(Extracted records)
-- Begin --

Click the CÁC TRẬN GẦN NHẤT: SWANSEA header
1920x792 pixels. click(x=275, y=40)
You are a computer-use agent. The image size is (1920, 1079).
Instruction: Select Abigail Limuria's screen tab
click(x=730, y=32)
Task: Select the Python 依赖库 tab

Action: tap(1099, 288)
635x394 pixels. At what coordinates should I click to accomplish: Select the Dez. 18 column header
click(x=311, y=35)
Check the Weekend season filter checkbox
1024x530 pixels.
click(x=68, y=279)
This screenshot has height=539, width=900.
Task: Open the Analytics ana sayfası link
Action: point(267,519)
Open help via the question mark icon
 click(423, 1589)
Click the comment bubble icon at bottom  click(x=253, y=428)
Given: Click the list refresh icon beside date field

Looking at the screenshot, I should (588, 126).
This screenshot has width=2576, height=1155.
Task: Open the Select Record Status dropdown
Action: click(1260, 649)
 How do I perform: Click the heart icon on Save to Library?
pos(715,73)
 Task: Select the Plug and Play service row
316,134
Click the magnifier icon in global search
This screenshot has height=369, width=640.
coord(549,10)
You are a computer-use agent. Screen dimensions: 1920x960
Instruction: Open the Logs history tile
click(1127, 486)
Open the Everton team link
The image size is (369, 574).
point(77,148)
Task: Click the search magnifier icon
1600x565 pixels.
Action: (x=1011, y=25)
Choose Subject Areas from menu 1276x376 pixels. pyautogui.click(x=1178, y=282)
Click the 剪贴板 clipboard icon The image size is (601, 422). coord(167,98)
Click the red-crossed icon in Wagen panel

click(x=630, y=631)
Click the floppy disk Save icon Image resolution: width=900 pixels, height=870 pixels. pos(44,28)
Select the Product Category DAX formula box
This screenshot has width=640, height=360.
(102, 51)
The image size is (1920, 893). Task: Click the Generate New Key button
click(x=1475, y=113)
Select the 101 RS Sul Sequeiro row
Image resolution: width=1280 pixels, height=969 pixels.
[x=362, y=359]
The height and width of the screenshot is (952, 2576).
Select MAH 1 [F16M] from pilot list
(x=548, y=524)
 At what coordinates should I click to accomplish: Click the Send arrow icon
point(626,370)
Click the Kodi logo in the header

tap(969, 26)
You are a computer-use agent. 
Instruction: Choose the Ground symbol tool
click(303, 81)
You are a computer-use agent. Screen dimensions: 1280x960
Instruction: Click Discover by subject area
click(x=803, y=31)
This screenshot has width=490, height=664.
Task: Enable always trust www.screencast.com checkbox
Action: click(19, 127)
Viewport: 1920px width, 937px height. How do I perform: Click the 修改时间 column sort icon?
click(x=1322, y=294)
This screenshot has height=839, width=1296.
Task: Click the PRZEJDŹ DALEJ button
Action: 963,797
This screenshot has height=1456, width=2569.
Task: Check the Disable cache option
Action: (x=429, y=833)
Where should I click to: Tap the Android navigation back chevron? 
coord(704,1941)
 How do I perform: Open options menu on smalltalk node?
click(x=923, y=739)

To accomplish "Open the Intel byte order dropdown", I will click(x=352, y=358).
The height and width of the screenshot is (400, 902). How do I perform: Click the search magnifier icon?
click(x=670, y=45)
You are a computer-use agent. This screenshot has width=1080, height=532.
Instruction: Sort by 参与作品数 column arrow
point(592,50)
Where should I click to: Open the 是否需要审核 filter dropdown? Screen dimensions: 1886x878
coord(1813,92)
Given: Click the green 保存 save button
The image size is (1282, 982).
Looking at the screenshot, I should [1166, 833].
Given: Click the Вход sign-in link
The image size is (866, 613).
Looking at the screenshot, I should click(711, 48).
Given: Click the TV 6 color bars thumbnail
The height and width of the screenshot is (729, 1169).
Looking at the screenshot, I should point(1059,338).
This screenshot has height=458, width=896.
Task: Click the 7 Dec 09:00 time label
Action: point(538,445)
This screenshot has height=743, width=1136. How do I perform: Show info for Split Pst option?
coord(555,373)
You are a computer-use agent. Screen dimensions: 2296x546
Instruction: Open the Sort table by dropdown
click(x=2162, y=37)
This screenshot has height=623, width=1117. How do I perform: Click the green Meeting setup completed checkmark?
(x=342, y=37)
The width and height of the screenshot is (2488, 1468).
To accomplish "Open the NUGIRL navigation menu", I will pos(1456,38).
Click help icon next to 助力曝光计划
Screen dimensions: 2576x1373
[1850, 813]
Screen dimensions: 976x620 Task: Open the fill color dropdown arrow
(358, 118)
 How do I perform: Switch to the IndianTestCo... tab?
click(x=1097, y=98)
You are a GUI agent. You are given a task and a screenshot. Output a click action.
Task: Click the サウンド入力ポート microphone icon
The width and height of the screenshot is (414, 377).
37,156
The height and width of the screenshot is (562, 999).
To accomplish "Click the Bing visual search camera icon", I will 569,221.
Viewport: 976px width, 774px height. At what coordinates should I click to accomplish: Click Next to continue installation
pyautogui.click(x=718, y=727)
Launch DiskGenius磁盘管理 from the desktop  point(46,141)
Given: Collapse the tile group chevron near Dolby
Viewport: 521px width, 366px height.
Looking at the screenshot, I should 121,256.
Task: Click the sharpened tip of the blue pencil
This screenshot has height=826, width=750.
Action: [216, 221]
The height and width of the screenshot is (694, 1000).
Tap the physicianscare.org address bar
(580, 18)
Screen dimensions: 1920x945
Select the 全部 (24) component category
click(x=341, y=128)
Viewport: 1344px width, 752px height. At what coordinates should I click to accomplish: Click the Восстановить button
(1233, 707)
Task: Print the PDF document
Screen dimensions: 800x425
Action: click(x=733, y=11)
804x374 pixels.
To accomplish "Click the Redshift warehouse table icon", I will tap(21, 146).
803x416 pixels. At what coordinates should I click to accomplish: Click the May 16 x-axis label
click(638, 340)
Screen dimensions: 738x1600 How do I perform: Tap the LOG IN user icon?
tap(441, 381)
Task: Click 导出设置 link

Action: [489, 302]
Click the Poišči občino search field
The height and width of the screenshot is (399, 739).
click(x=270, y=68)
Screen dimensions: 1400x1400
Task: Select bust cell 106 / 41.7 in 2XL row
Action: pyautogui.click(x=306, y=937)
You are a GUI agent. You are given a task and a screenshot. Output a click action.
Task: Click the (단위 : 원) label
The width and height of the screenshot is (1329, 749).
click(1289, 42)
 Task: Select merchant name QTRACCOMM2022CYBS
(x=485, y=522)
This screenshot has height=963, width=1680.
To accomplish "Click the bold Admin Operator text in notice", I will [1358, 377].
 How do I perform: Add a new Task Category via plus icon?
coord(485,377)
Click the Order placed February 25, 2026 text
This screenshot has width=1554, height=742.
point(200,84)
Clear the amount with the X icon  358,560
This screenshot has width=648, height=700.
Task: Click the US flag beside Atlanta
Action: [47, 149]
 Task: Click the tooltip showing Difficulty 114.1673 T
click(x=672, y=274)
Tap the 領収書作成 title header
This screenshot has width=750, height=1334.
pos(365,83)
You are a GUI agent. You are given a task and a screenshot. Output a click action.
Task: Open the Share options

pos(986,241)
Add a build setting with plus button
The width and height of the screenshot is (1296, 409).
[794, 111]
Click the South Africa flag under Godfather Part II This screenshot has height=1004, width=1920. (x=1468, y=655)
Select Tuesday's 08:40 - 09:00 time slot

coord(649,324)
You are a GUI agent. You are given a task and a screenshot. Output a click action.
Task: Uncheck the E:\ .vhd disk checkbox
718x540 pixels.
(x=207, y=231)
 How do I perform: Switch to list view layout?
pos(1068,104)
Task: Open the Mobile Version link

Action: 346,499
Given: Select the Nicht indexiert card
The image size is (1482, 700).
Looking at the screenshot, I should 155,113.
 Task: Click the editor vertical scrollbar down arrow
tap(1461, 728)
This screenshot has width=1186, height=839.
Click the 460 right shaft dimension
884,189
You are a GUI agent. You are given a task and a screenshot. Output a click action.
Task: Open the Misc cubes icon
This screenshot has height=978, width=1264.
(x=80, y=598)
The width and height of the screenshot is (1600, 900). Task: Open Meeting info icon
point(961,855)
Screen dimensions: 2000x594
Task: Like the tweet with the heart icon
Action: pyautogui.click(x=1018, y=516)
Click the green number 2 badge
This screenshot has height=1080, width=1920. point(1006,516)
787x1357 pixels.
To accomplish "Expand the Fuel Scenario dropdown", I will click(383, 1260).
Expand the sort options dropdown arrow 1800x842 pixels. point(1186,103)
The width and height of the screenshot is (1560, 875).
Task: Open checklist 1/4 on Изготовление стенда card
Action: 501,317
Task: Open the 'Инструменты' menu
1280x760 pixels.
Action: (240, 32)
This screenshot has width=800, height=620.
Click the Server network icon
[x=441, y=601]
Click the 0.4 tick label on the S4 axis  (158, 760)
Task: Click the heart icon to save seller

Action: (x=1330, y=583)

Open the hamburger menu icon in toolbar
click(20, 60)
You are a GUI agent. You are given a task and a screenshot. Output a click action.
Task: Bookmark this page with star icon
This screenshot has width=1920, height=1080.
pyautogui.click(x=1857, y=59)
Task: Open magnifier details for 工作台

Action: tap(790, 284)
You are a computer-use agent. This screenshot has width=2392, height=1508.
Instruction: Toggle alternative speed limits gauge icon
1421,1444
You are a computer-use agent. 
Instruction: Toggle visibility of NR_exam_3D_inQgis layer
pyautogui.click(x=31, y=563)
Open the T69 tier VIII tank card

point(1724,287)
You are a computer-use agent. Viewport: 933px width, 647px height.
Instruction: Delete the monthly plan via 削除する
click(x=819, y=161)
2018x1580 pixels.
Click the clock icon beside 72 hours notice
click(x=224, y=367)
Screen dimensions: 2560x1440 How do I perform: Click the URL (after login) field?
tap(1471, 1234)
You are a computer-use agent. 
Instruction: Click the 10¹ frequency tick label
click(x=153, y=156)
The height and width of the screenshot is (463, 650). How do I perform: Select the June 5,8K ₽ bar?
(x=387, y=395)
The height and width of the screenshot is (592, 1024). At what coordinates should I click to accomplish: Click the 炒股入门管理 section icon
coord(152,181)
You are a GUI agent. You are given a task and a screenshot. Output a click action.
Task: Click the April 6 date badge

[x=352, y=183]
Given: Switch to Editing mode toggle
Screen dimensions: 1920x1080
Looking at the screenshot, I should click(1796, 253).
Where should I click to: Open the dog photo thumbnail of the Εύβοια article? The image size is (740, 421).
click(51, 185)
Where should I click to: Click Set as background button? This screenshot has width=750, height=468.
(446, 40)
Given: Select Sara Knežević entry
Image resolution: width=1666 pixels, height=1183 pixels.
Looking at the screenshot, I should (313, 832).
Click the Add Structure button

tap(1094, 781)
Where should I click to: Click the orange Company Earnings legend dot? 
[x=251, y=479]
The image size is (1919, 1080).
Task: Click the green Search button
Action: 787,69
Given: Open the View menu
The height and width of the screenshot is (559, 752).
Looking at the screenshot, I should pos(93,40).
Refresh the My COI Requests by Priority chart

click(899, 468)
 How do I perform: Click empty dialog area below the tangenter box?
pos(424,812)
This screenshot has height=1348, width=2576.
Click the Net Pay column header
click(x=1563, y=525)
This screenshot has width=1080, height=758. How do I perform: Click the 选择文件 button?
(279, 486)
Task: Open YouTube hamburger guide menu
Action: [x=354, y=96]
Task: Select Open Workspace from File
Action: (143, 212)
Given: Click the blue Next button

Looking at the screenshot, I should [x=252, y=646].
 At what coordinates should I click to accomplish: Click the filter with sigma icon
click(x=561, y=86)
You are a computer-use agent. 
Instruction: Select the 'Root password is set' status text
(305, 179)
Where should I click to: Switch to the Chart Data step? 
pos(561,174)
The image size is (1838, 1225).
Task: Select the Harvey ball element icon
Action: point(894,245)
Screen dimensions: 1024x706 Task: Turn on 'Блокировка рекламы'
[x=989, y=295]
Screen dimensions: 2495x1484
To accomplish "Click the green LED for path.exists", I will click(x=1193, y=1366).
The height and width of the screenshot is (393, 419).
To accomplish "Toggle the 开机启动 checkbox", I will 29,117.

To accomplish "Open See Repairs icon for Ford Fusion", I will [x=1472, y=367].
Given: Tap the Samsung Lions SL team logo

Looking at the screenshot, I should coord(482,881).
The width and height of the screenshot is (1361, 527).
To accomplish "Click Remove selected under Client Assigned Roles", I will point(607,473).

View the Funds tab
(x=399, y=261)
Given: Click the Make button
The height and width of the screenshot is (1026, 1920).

-- End --

> Directions for this task:
Count the lines of the records that contain the string "tick", matching case exactly, and report only the number.

> Exercise output:
2